(AUFGABENTEILE):
[a] Entnimm dem Protokollauszug wortgetreu die Stelle, die bei „190 000 Studierende: Allein“ beginnt und bei „jährlich, oder mehr.“ endet.
[b] Führe den Protokollauszug aus der Gemeinderatssitzung im Anschluss an seinen letzten Satz weiter.

═════ PROTOKOLLAUSZUG

Gemeinderat, 47. Sitzung vom 13.12.2013, Wörtliches Protokoll - Seite 19 von 104
Jetzt hat er zwei Riesenressorts. Ich hoffe, er wird zeigen, dass er auch dieses Ressort ernst nimmt, und das kann man nur auf eine Weise: mehr Finanzierungsmittel als bisher für die Universitäten, für die tertiäre Ausbildung, für die Forschung in Österreich bereitzustellen. (Beifall bei den GRÜNEN und von GR Petr Baxant, BR.)
Damit bin ich beim Thema. Was hier passiert ist, das kann Wien nicht kalt lassen, denn Wien ist der Forschungsstandort in Österreich, Wien ist der Studienort in Österreich, Wien ist der Ort für die tertiäre Ausbildung in Österreich schlechthin, mit rund 190 000 Studierenden. Das ist mehr als die Hälfte aller Studentinnen und Studenten in Österreich überhaupt. Und um einmal wenigstens einen Teil der ökonomischen Bedeutung dieses Phänomens abzubilden, habe ich die Akademie der Wissenschaften gebeten, das genauer zu erforschen. Robert Musil und Jakob Eder haben vor wenigen Tagen ihre Studie vorgelegt (ein Buch in die Höhe haltend), unter dem Titel „Wien und seine Hochschulen. Regionale Wertschöpfungseffekte der Wiener Hochschulen“. Wenn jemand von Ihnen Interesse hat, ich habe eine Handvoll Exemplare mit und bin gern bereit, diese herzugeben. In Zukunft müssen Sie dafür 20 EUR bezahlen.
190 000 Studierende: Allein die Studierenden lassen in Wien jährlich an Kaufkraft – wenn man so will –, an jährlichen Ausgaben 1,8 Milliarden EUR. Ich halte das eher für die Untergrenze. Denn vor wenigen Tagen ist eine Studie über die Paracelsus Universität in Salzburg erschienen, eine im Verhältnis winzige Privatuniversität mit 600 oder 800 Studierenden. Würde man die Zahlen, die dort Prof Schneider von der Universität Linz erhoben hat, jetzt auf Wien umlegen, kämen wir allein bei den Studierenden auf rund 3 Milliarden EUR jährlich, oder mehr.

══════════
═════ GEGEBENE DATEN

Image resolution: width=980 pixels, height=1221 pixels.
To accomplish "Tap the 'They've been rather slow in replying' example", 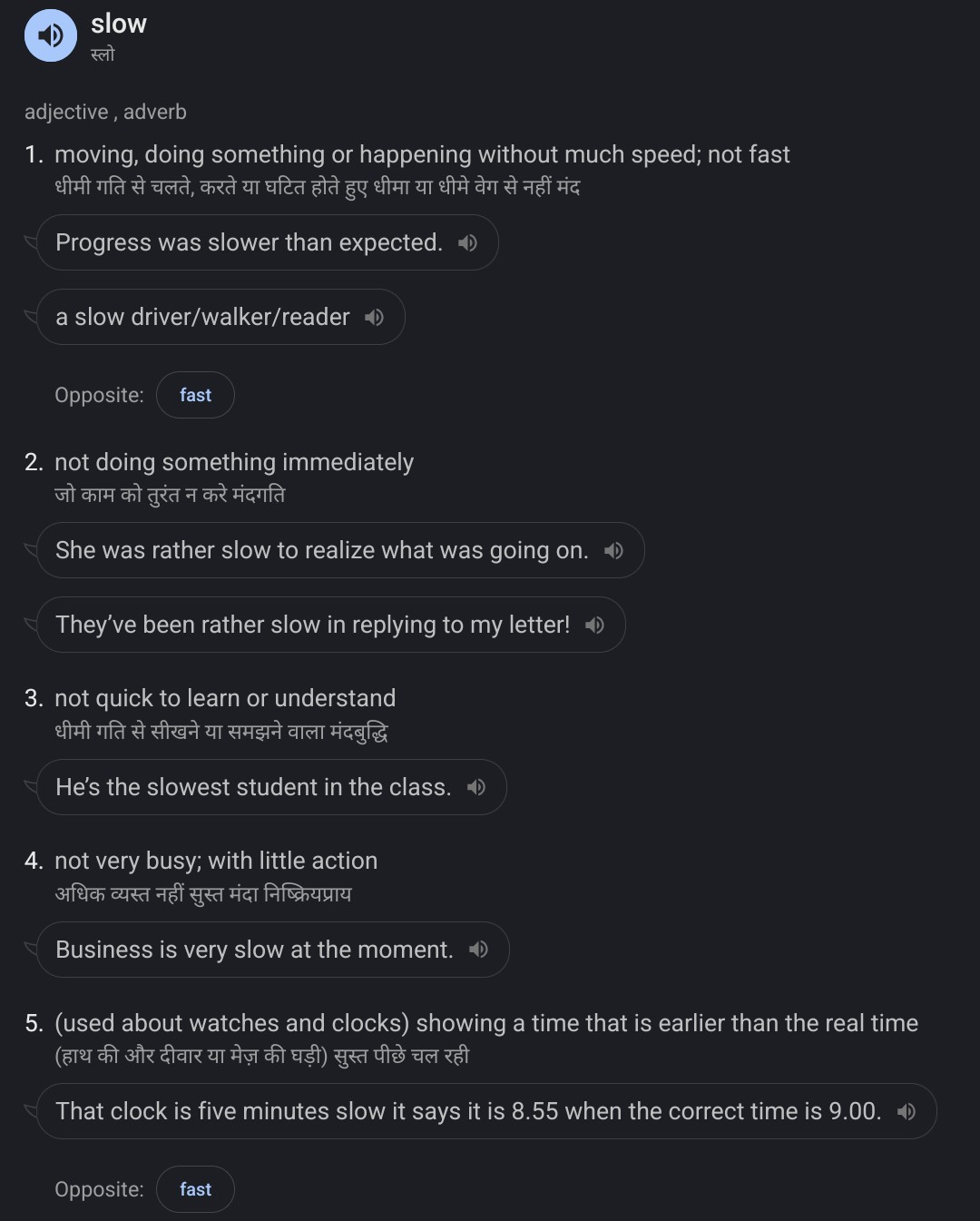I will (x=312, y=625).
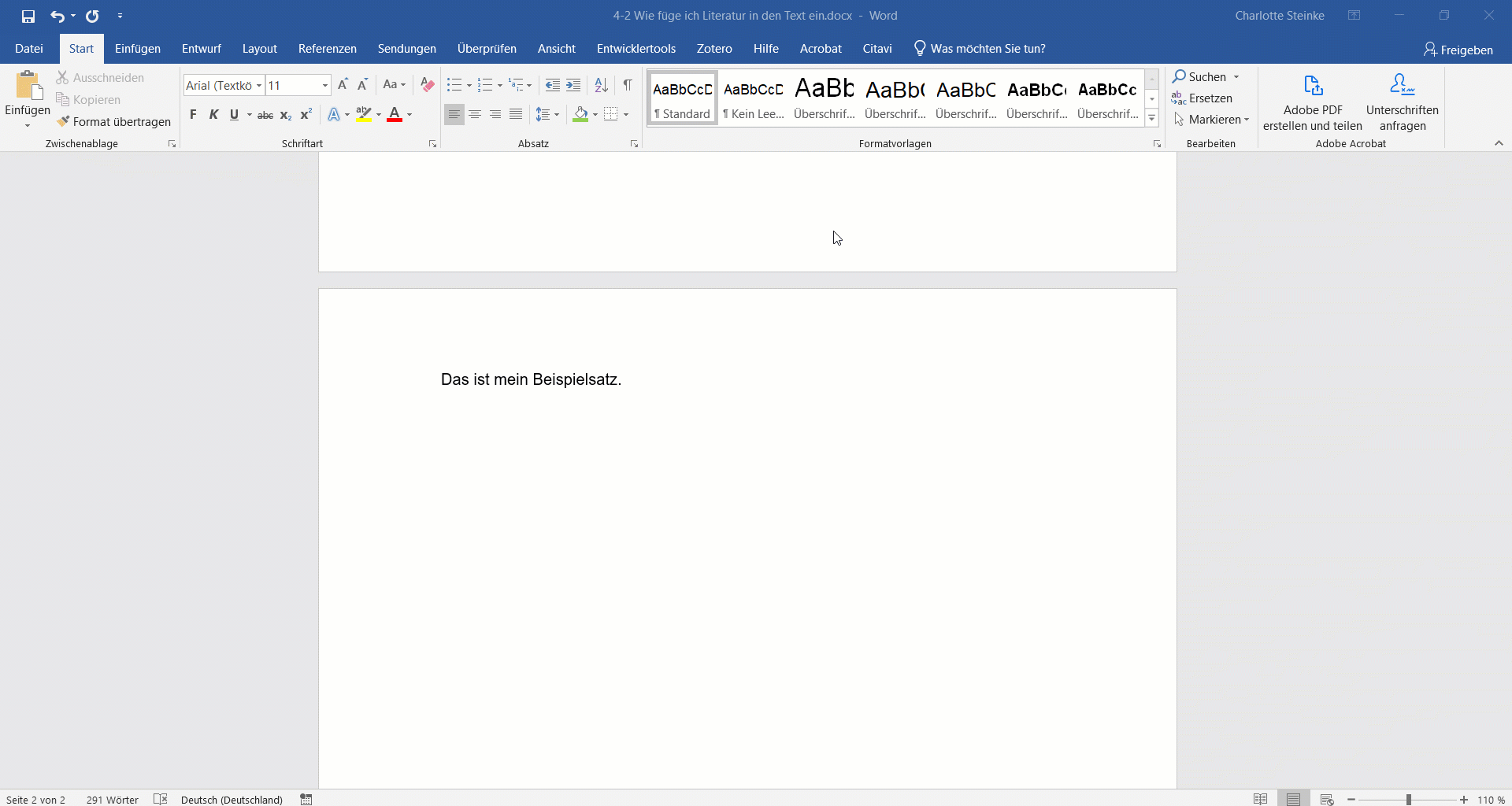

══════════

(LÖSUNGEN):
[a]
190 000 Studierende: Allein die Studierenden lassen in Wien jährlich an Kaufkraft – wenn man so will –, an jährlichen Ausgaben 1,8 Milliarden EUR. Ich halte das eher für die Untergrenze. Denn vor wenigen Tagen ist eine Studie über die Paracelsus Universität in Salzburg erschienen, eine im Verhältnis winzige Privatuniversität mit 600 oder 800 Studierenden. Würde man die Zahlen, die dort Prof Schneider von der Universität Linz erhoben hat, jetzt auf Wien umlegen, kämen wir allein bei den Studierenden auf rund 3 Milliarden EUR jährlich, oder mehr.

[b]
Von diesen 190 000 leben rund 85 Prozent in Wien, der Rest pendelt ein, im Wesentlichen aus Niederösterreich und dem Burgenland. Das heißt, für eine Stadt dieser Größenordnung ist es absolut ungewöhnlich, dass fast 10 Prozent der Einwohner Wiens Studierende sind. Das ist absolut ungewöhnlich. Normalerweise sieht man solche Anteile bei Kleinstädten mit einer großen Universität wie Tübingen, Freiburg, Passau oder Innsbruck, dort ist das nicht ungewöhnlich. Es ist aber absolut ungewöhnlich, dass Millionenstädte derartige Studierendenzahlen aufweisen. Wien ist die Studentenstadt, wenn man so will, jedenfalls im deutschen Sprachraum. Nehmen sie beispielsweise nur München oder Berlin: München hat etwas weniger Einwohner aber viel weniger Studenten und Berlin ist fast doppelt so groß, hat aber absolut weniger Studierende als Wien, der Studierendenanteil beträgt in Berlin vielleicht die Hälfte von dem in Wien.
Das heißt unter anderem: Wien wird jünger. Wien wird nicht nur grösser, es wächst nicht nur die Einwohnerzahl, sondern Wien wird im Lauf der Zeit auch jünger. Jetzt schon ist es so, dass in dieser spezifischen Alterskohorte zwischen 19 und 26 jeder zweite Wiener/jede zweite Wienerin an einer Hochschule inskribiert ist. – Das möchte man ja gar nicht glauben, aber wir müssen es glauben.
Rund ein Viertel dieser Studierenden sind insofern Ausländer, als sie keinen österreichischen Pass besitzen. Ich drücke mich so vorsichtig aus, weil es ja namentlich unter den türkischen Studierenden beziehungsweise den Studierenden mit einem Pass aus Ex-Jugoslawien – Bosnien, Herzegowina, Serbien und so weiter – einige geben wird, die sehr wohl Wiener oder Österreicher sind, jedoch noch keinen österreichischen Pass haben. Mehr als ein Viertel sind nichtösterreichische Staatsbürger, auch das ist sehr viel im internationalen Vergleich. Das heißt, Wien ist als Studienort attraktiv. Nebenbei gesagt, es gibt eine internationale Erhebung, bei der Wien in Europa als drittattraktivster Studienort abschneidet, knapp hinter Paris und London, und weltweit am 5. Platz liegt. Ich weiß nicht, wer die 4. Stelle hat, wahrscheinlich Boston, aber das sind schon beeindruckende Ergebnisse, die wir versuchen sollten, durch mehr Qualität in der tertiären Ausbildung noch zu verbessern.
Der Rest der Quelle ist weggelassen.